Mulai dari SDM, keterbatasan armada, pasokan bahan bakar yang belum maksimal, kapasitas cool storage di Bacan, Halsel, sudah over lot, daya listrik, korporasi nelayan, hingga interkoneksi pemasaran.

Pengamat Hukum, Sosial dan Politik, Sumarlin Maate berpendapat, pada prinsipnya kendala tersebut dapat diatasi dengan kewenangan pemerintah daerah.

“Seluruh kelemahan itu adalah basis yang mesti didorong, baik di tingkat pemerintah provinsi, kabupaten dan kota. Harus ada konsep yang sama terkait LIN ini,” ujar Sumarlin kepada halmaherapost.com, Minggu 30 Mei 2021.

Menurut dia, Pemprov Malut harus membuat desain wilayah. Karena kendala yang diungkap oleh pihak kementerian itu, melibatkan konsep ekonomi strategis.

Pemda harus meletakan desain Rencana Tata Ruang Wilayah, agar bisa memberikan ruang akitivitas industri strategis dan keamanan.

“Supaya pemda mendapat kepercayaan, baik dari investor maupun negara dalam hal ini pemerintah pusat,” jelasnya.

Disamping itu, untuk menjawab problem tersebut perlu melibatkan OKP, Akademisi, LSM, toko agama, hingga pers.

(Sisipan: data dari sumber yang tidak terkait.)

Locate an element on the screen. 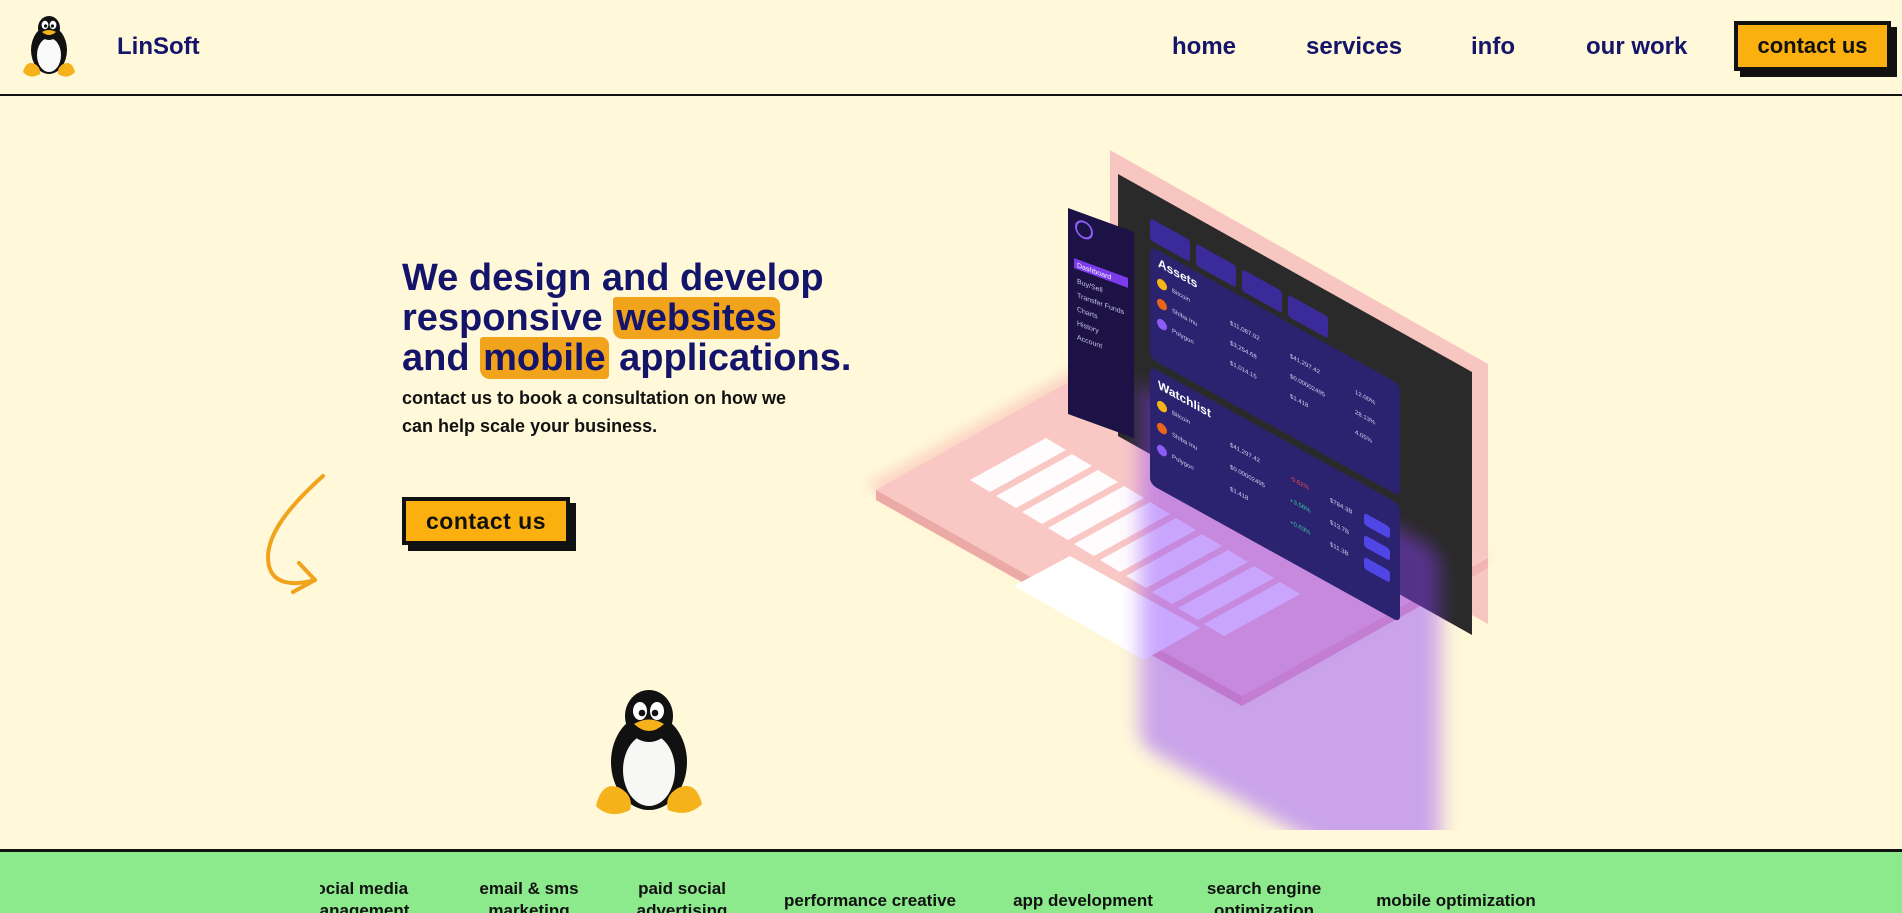 Image resolution: width=1902 pixels, height=913 pixels. service-item: email & sms marketing is located at coordinates (529, 896).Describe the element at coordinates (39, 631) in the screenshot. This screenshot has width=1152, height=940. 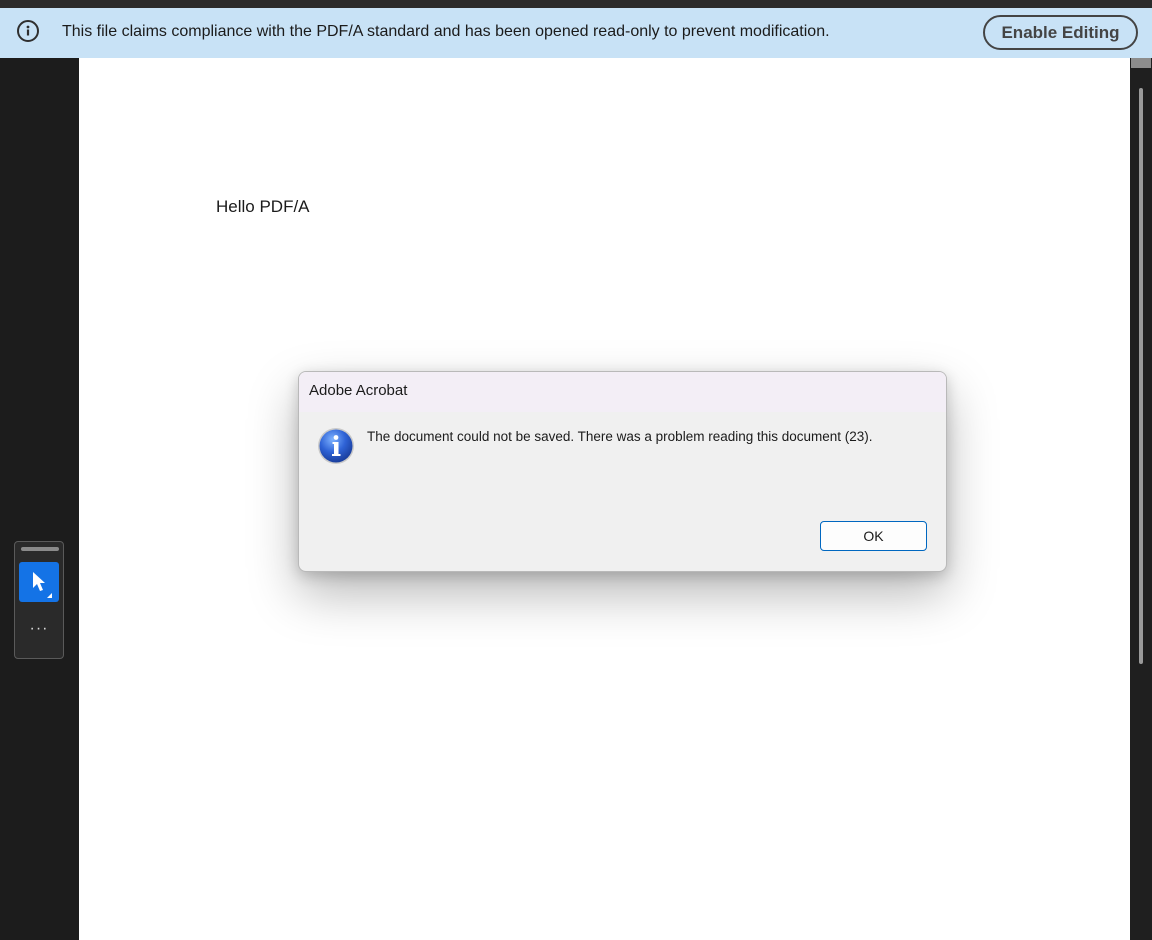
I see `more-tools-button: ···` at that location.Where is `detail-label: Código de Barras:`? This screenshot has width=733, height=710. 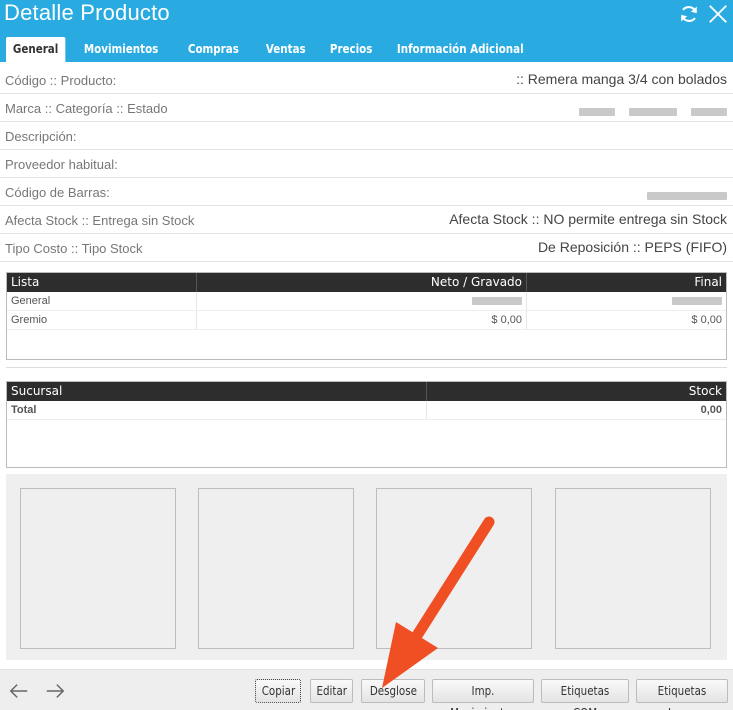 detail-label: Código de Barras: is located at coordinates (58, 192).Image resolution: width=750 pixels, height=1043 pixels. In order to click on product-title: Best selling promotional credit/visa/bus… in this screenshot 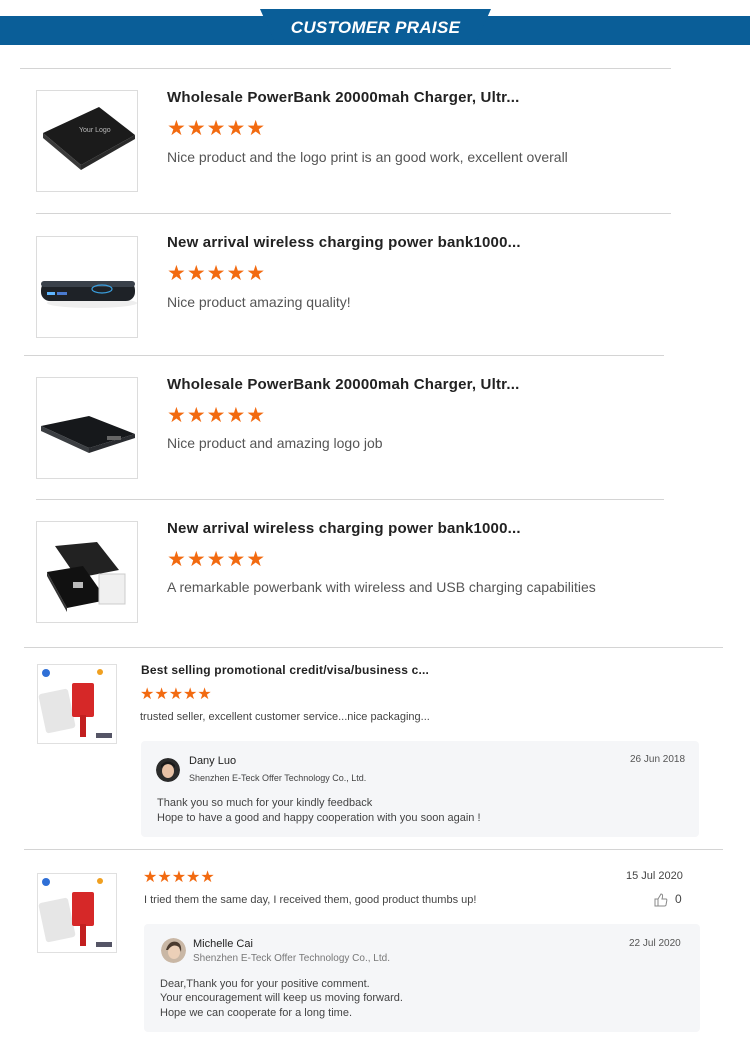, I will do `click(285, 670)`.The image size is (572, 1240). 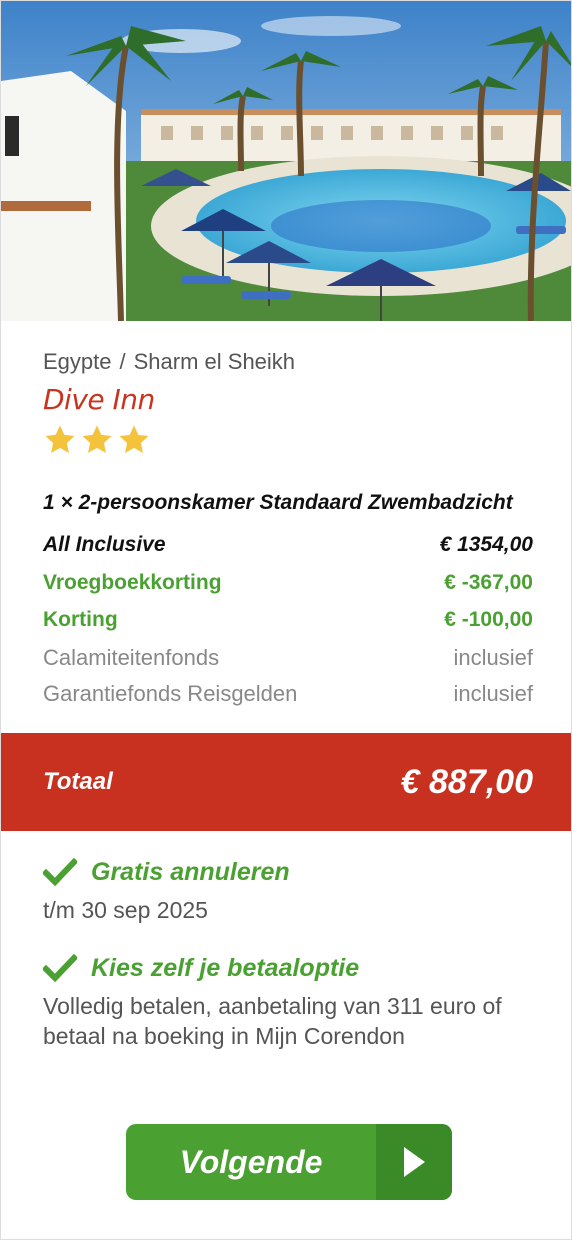 What do you see at coordinates (488, 582) in the screenshot?
I see `discount-amount: € -367,00` at bounding box center [488, 582].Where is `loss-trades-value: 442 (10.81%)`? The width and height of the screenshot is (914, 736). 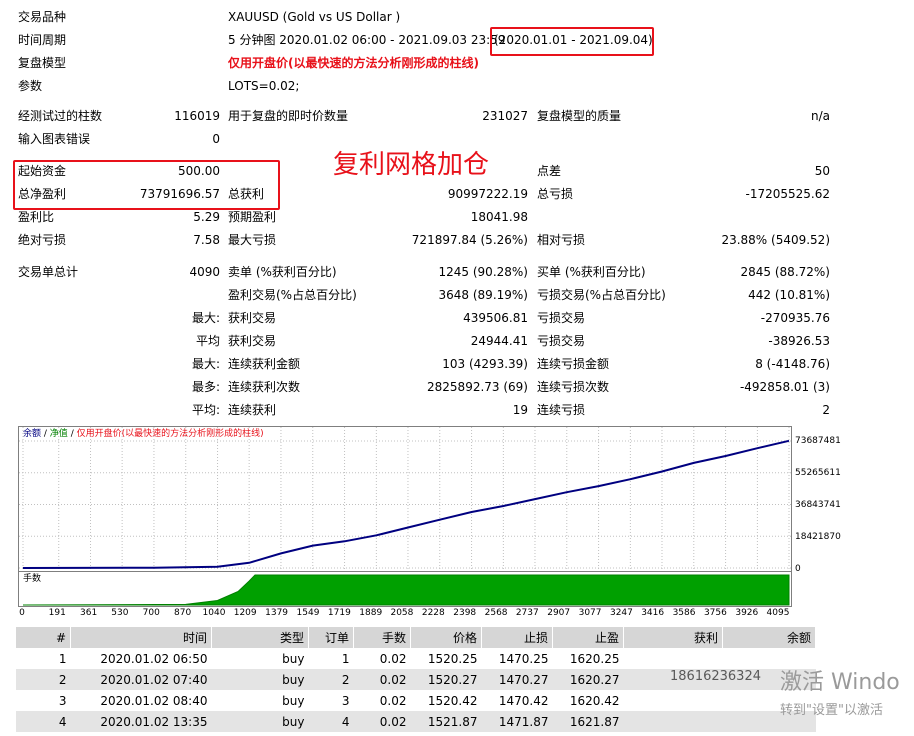
loss-trades-value: 442 (10.81%) is located at coordinates (789, 295).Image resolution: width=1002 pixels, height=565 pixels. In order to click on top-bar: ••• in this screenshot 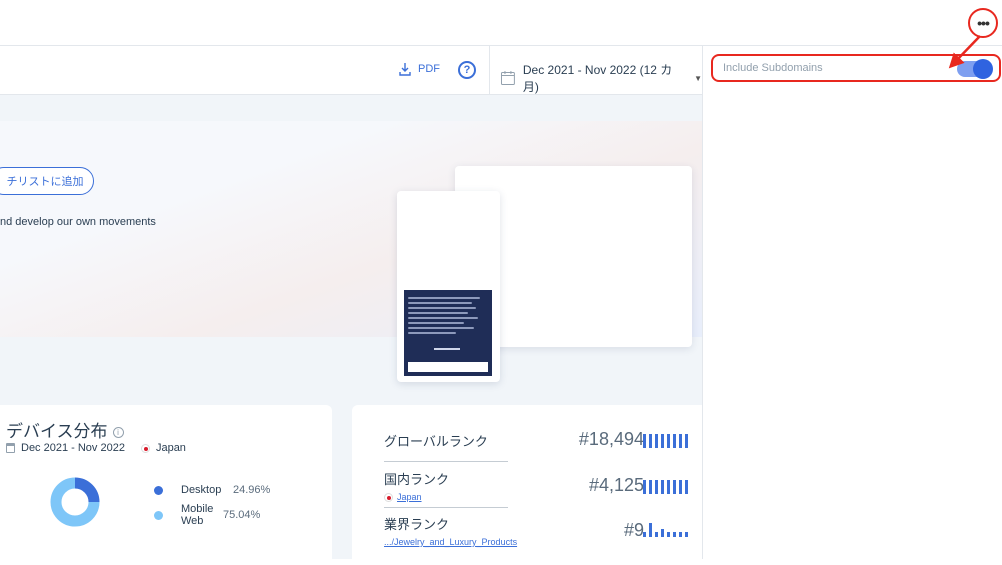, I will do `click(501, 23)`.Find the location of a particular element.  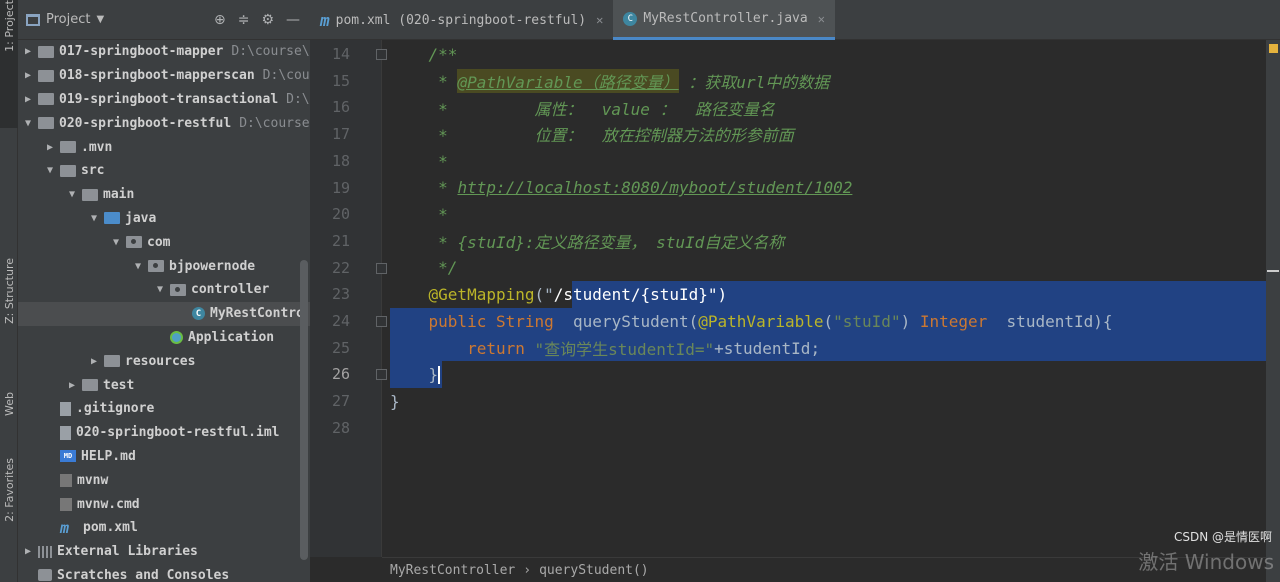

project-folder-icon is located at coordinates (33, 20).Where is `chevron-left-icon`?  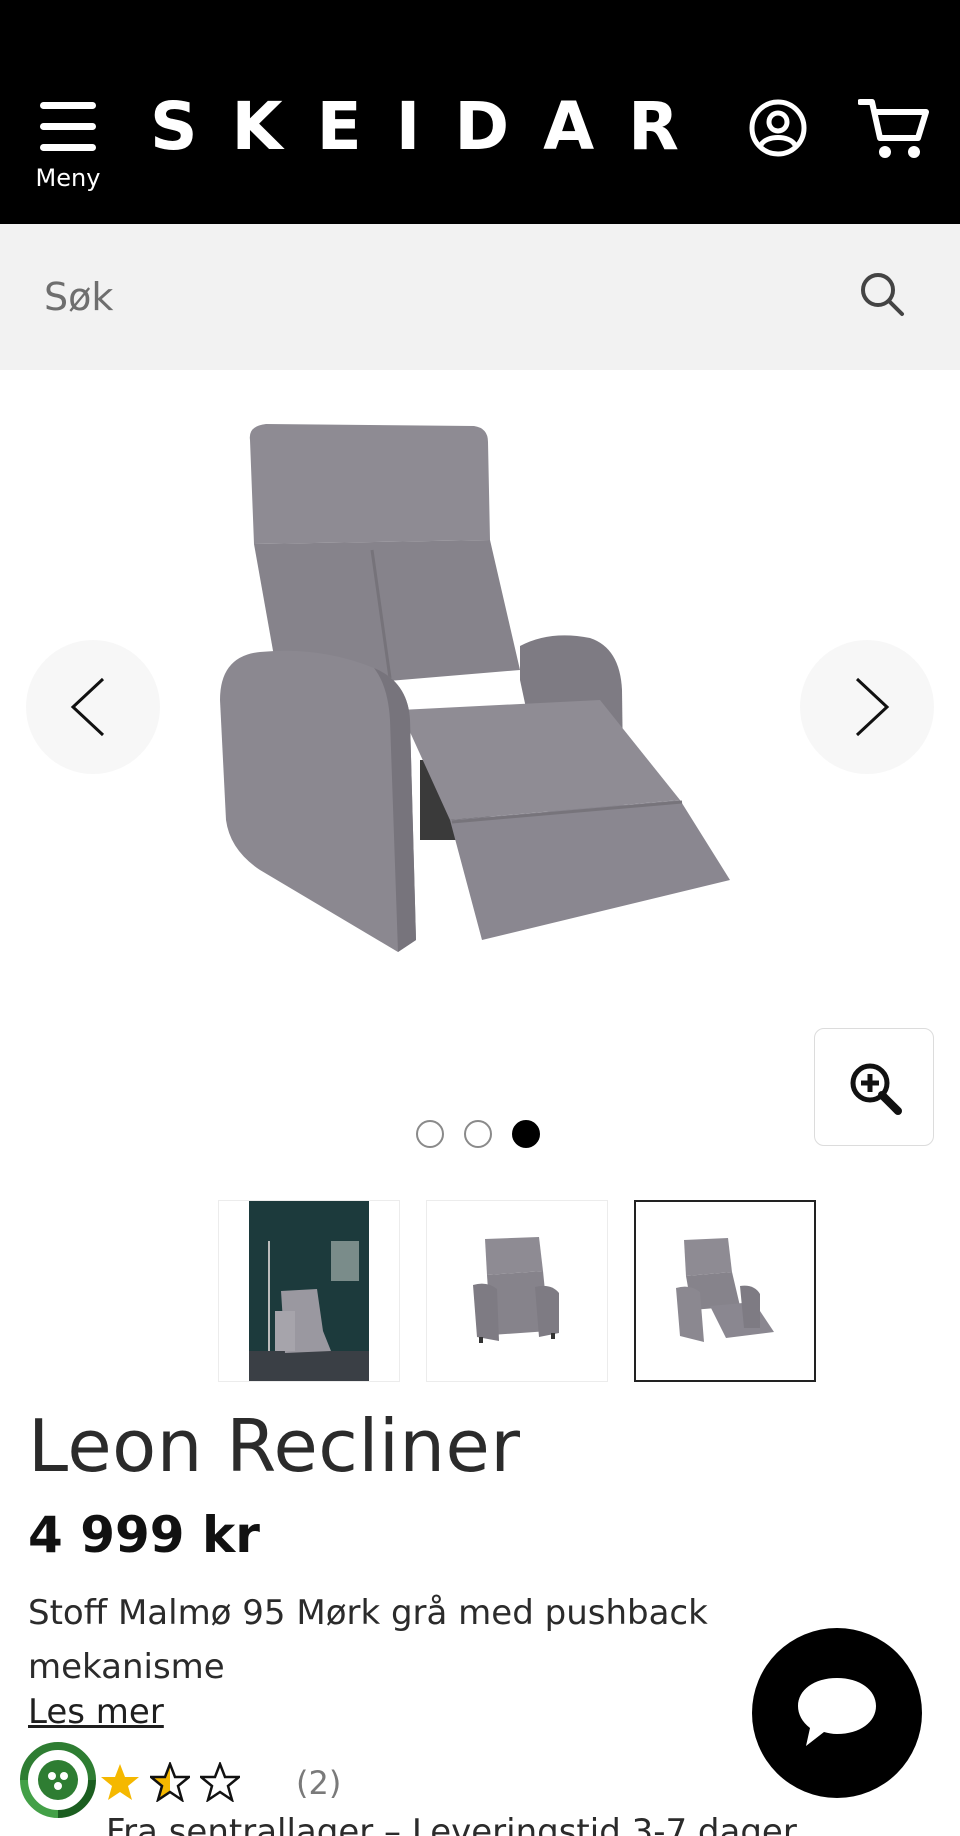
chevron-left-icon is located at coordinates (88, 707).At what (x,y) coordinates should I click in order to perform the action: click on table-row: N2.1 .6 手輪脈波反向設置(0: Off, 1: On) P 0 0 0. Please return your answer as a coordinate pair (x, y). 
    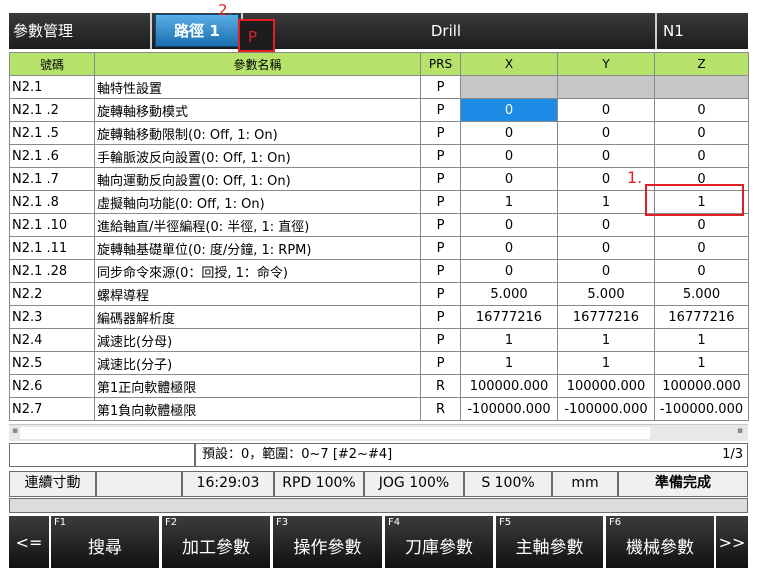
    Looking at the image, I should click on (379, 156).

Karena LIN merupakan konsep pembangunan ekonomi yang di dalamnya melibatkan elemen-elemen industri strategis.

“Mulai dari nelayan sampai pada pengelolaan akhir. Maka keterlibatan pihak keamanan harus menjadi bagian utuh dari cara pemda untuk menjawab kendala yang ada,” pungkasnya.